## [WHAT IS REQUIRED]
In the author bio, copy the passage from "The Taliban and" up to and including "in April 2010.", but change "reporter" to "correspondent".

The Taliban and Organized Crime

Autores

  • Gretchen Peters Gretchen Peters covered Pakistan and Afghanistan for more than a decade, first for The Associated Press and later as a reporter for ABC News. A Harvard graduate, Peters was nominated for an Emmy for her coverage of the 2007 assassination of Benazir Bhutto, and won the SAJA Journalism Award for a Nightline segment on the former Pakistani President Pervez Musharraf. She spent five years traveling the border areas between Pakistan and Afghanistan to research and write “Seeds of Terror: How Drugs, Thugs and Crime are Reshaping the Afghan War”, published by Picador in April 2010.

## [SOURCE DATA]

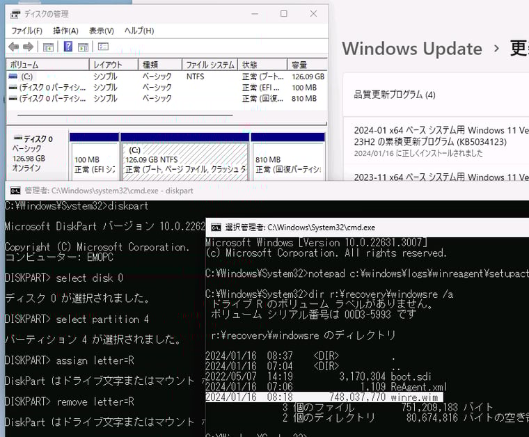Open the 表示(V) menu
Viewport: 529px width, 437px height.
click(101, 31)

## [RESPONSE TO THIS TASK]
The Taliban and Organized Crime

Autores

  • Gretchen Peters Gretchen Peters covered Pakistan and Afghanistan for more than a decade, first for The Associated Press and later as a correspondent for ABC News. A Harvard graduate, Peters was nominated for an Emmy for her coverage of the 2007 assassination of Benazir Bhutto, and won the SAJA Journalism Award for a Nightline segment on the former Pakistani President Pervez Musharraf. She spent five years traveling the border areas between Pakistan and Afghanistan to research and write “Seeds of Terror: How Drugs, Thugs and Crime are Reshaping the Afghan War”, published by Picador in April 2010.